Pretrain & Finetune MLM - 6: Reproduce GLUE finetuning results

Richard-Wang · June 7, 2020, 1:04am

To validate our finetuning script, I trained and compared with table 8 of the ELECTRA paper. And the results is, even a little bit better than paper !

Model	CoLA	SST	MRPC	STS	QQP	MNLI	QNLI	RTE	Avg.
ELECTRA-Small	54.6	89.1	83.7	80.3	88.0	79.7	87.7	60.8	78.0
ELECTRA-Small (finetuned with fastai)	52.8	89.8	84.5	83.6	88.7	80.4	88.9	65.2	79.2
ELECTRA-Small++	55.6	91.1	84.9	84.6	88.0	81.6	88.3	63.6	79.7

Results on test test.
No ensemble, No task-specific tricks.

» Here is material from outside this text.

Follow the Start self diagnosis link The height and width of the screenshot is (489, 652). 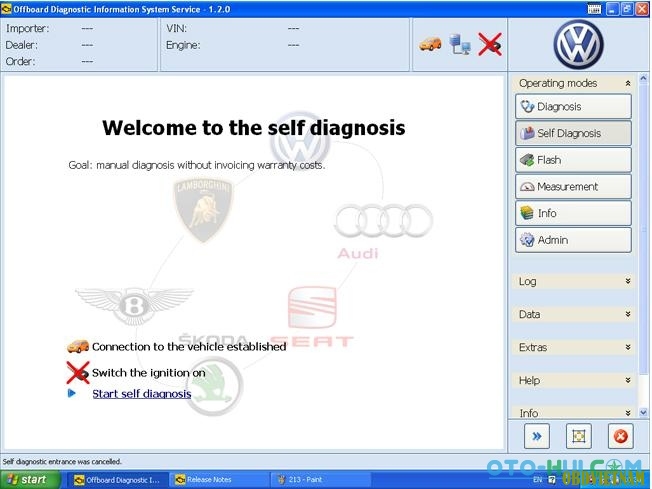coord(141,393)
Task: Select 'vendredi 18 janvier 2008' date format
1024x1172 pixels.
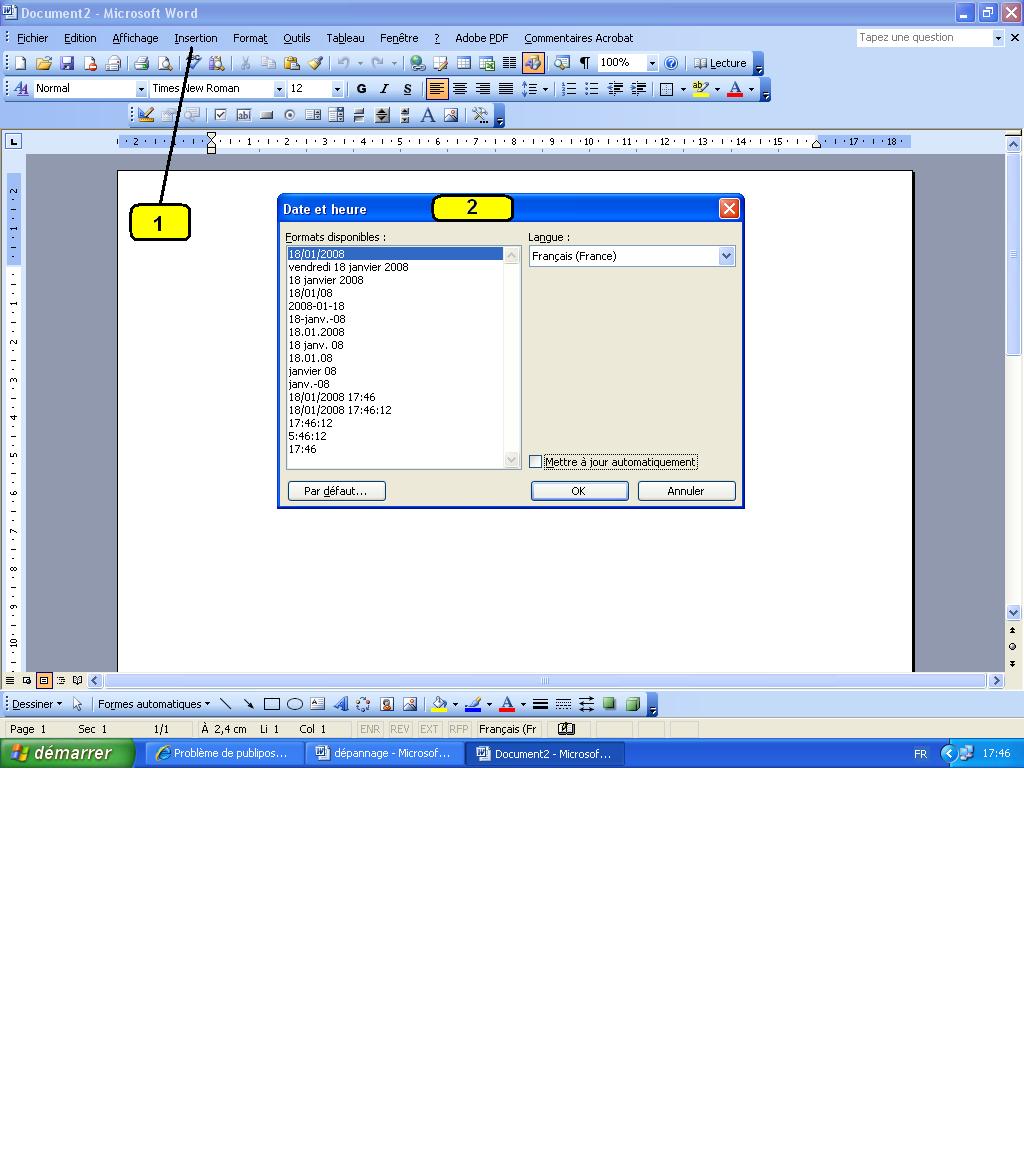Action: (x=348, y=267)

Only choose the best one out of 10 trained models.
Actually it confuses me that is electra-small-discriminator on hugging face hub ELECTRA-Small or ELECTRA-Small++ ? (but ELECTRA-small result on GLUE benchmark is actually ELECTRA-Small++)

“Pretrain MLM and fintune on GLUE with fastai”

Previous posts.

Also follow my twitter Richard Wang for updates of this series.

Things on their way

use one_cycle and fp16 to reproduce
Pretrain ELECTRA-small from scratch
ensemble and wnli tricks (maybe)

farid · June 7, 2020, 5:02am

Great job @Richard-Wang! Thank you for sharing!

Tendo · June 7, 2020, 7:59pm

@Richard-Wang Your dedication on this so far has been amazing!! Keep up the excellent work!